The Conservatives are 15% ahead in an ICM poll for tomorrow's Guardian. The Guardian is choosing to lead on the fact that twice as many voters prefer Cameron to Brown as PM:
"Asked to say which of Cameron and Brown would make the best prime minister, 42% of those polled say Cameron, 21% say Brown and 23% say neither. When voters are asked to choose between Cameron and Miliband, 40% say Cameron, 19% say Miliband and 18% say neither."
McLabour OUT!!!
Posted by: Steve | August 18, 2008 at 20:33
The Tories are on 44%, up one, Labour on 29%, up one, and the Liberal Democrats are unchanged on 19%. At a general election, that would translate into the loss of 140 Labour seats and a majority of more than 100 for the Tories. Though Labour's share of the vote has crept up in the last two months, the result is still its worst August rating since the early 1980s.
From The Guardian web site!?
Posted by: M Dowding | August 18, 2008 at 20:59
"McLabour"?
Don't be pathetic, Steve.
Posted by: wtf | August 18, 2008 at 21:36
Why do the LibDems only rise when their leader is on holiday?
Posted by: Will W | August 18, 2008 at 23:21
Will W, I like that, it gave me a good chuckle!
Posted by: Patsy Sergeant | August 18, 2008 at 23:57
I take it the these figures are across the UK, What is happening in Scotland? Will we see a majority of SNP MP's returned? As this will have a major impact on the our plans for the first term.

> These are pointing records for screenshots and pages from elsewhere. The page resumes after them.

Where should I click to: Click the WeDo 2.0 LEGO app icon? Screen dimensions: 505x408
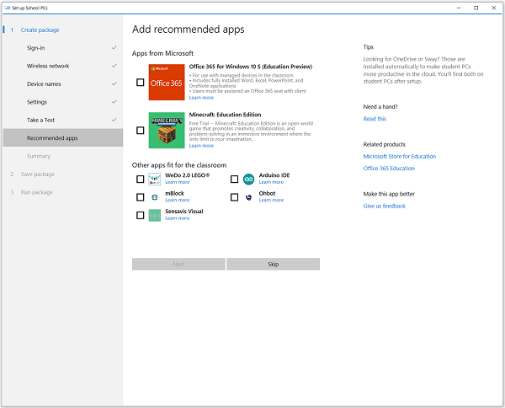(155, 179)
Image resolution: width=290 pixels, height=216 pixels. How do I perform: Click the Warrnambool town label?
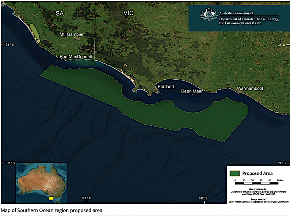tap(250, 89)
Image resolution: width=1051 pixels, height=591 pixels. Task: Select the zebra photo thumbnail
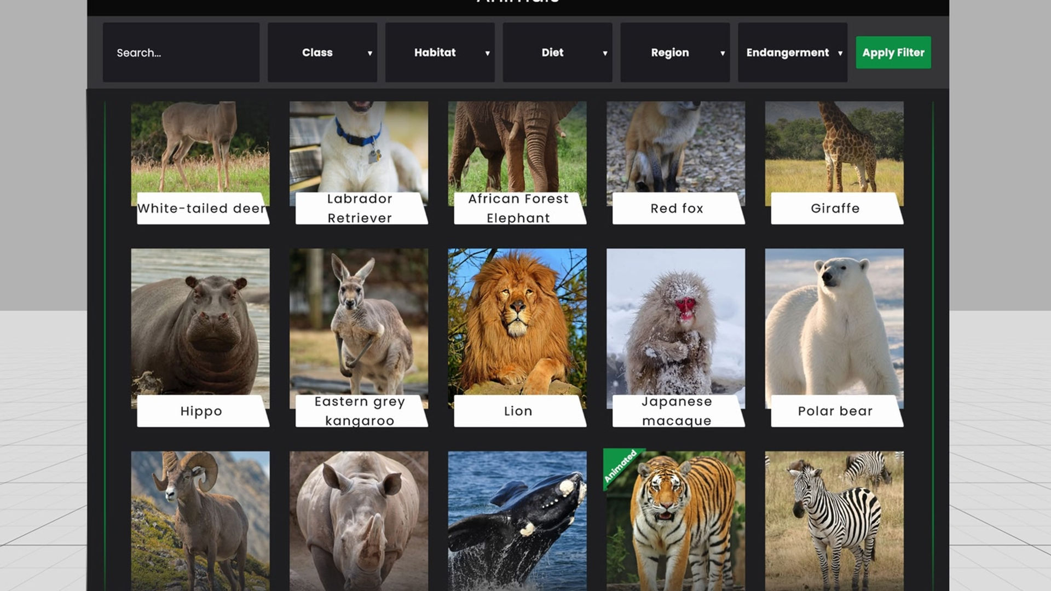[x=834, y=521]
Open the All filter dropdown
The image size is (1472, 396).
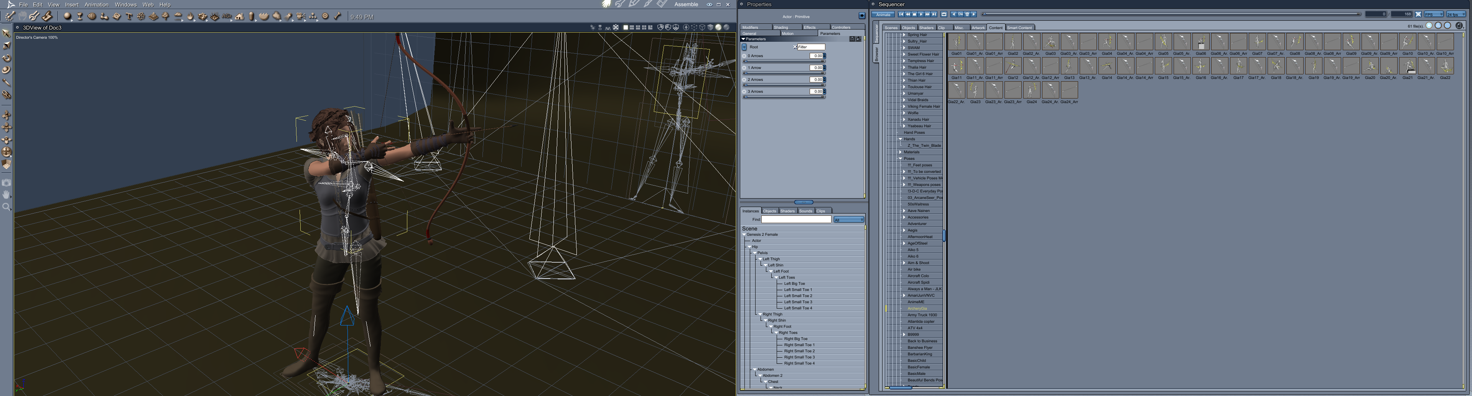click(x=849, y=219)

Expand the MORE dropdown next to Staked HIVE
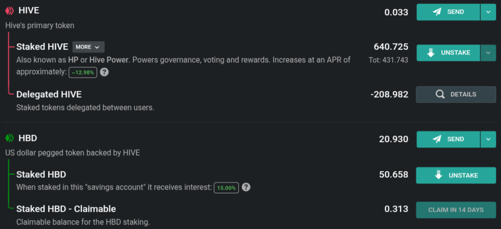tap(88, 47)
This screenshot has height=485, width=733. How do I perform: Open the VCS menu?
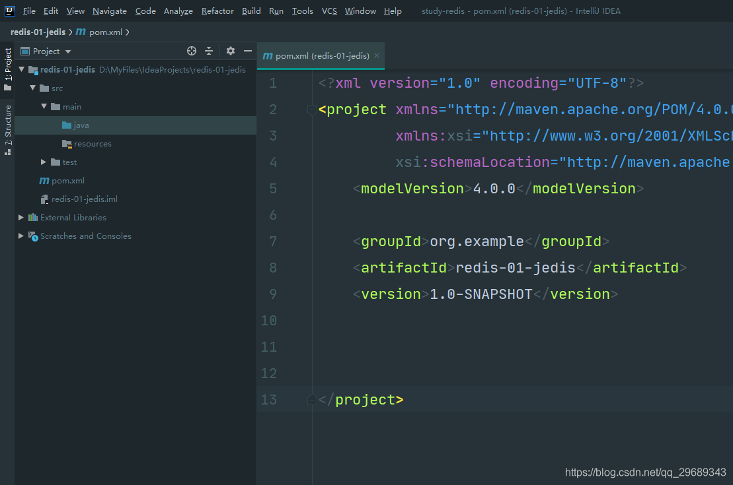tap(328, 11)
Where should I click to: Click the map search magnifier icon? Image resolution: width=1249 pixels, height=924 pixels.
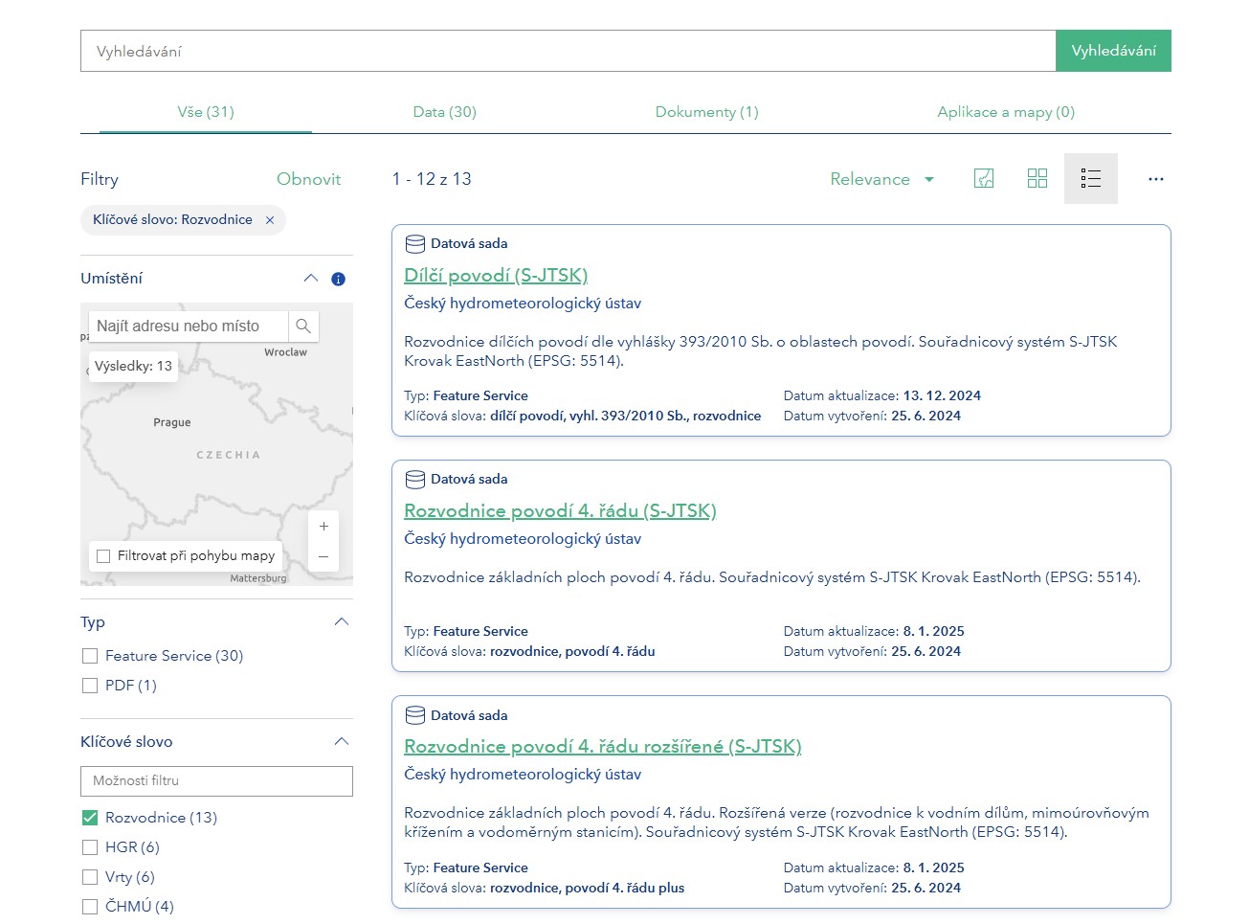[x=303, y=327]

Posted by: Graham | August 19, 2008 at 06:24
Although David's victpry now seems assured I am still concerned about the possibility of extremists damaging our party
Take the following which appeared in today's Guardian Diary
Hugh Muir The Guardian, Tuesday August 19 2008
Back with discomforting news about discord within the Swinton Circle, the group that inhabits the murky ground between the crazies on the far right and the outer reaches of David Cameron's Conservative party.

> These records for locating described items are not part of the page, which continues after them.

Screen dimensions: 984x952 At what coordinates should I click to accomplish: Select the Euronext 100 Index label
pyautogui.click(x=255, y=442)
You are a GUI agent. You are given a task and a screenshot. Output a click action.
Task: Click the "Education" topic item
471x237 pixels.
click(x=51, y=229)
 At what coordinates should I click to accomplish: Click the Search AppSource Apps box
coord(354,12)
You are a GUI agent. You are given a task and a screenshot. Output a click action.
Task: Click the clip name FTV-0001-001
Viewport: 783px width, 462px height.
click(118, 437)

Many from the circle met recently in central London, the better to plot the demise of the EU and multiracial Britain. By all accounts, things didn't go well.
There was, it seems, a furore about the alleged infiltration of the meeting and of the group itself by NF/BNP types who only serve to lower the tone. Bad blood between Alan Harvey, the London chair, and Gregory Lauder-Frost, the former political secretary of the Monday Club, appeared to sour everything - reflecting what one web poster described as "scenes more redolent of a bear garden than a meeting of a respected Conservative organisation".
Harvey is accused by his detractors, we see, of being a mole for the anti-fascist group Searchlight. ("No comment" is Searchlight's reaction. So we'll have to watch him closely.) Meanwhile, enthusiasts everywhere worry that the circle may soon be excommunicated by David Cameron, just as the Monday Club was cut adrift by Iain Duncan Smith a few years ago.
"If the Swinton Circle is in self-destruct it will be entirely due to you, Alan Harvey," writes one anxious activist. He is distressed and worried about the situation but then so are we. Aren't you?
Posted by: Concerned Tory | August 19, 2008 at 07:26
Are these appalling people on the 'approved list' or have they been thrown out like the Monday Club
Posted by: Concerned Tory | August 19, 2008 at 07:29
Do you believe everything you thyat you read in The Gruaniad?
I have no love for the Monday Club or its racist allies but am deeply suspicious of witch hunts that are normally targeted at Eurosceptic groups.
Posted by: Libertarian | August 19, 2008 at 10:57
The Swinton O is far more extreme than the Monday Club
Their Chair is a former supporter of the apartheid racist regime in SA and he has publicly denounced Jewish people as 'Kikes'
Are you and Cameron too scared of this man to do something about him?
Posted by: Concerned Tory | August 19, 2008 at 11:25
I get the impression that a majority of voters have made up their minds that they want a change at the next election and that Cameron will do. So unless he f**ks up big time before polling day, it should be a shoe-in. Whether he will be any good in the job is another matter, but the general public are willing to give him a chance and that's democracy for you.
Posted by: Al Lane | August 19, 2008 at 12:24
Such an empty vessel Dave is, he will make a fantastic PM! Just ask Boris, Mayor of London, about our broken society..hahaha
Posted by: Margaret Young | August 19, 2008 at 18:32
Please don't sound so anti-Scottish Steve, that's not what our hard-working Conservative candidates in Scotland want to hear.
Posted by: Votedave | August 19, 2008 at 22:12
Incidentally I post quite a lot and that 'Steve', wasn't me! Lol. I'll use my surname as well next time!
Posted by: Steve | August 20, 2008 at 09:38
Don't worry, there'll be another along in a moment.
Posted by: David Gerard | August 20, 2008 at 22:19
In the Guardian (21 Dec 2006) journalist Ian Cobain reported on how he had infiltrated the BNP, was appointed a London official, and was given a membership list. On the list was "Gregory Lauder-Frost, former political secretary of the Conservative Monday Club, the rightwing pressure group, (who) emails to say he is unable to be an active member, as he spends most of his time at his home in the country".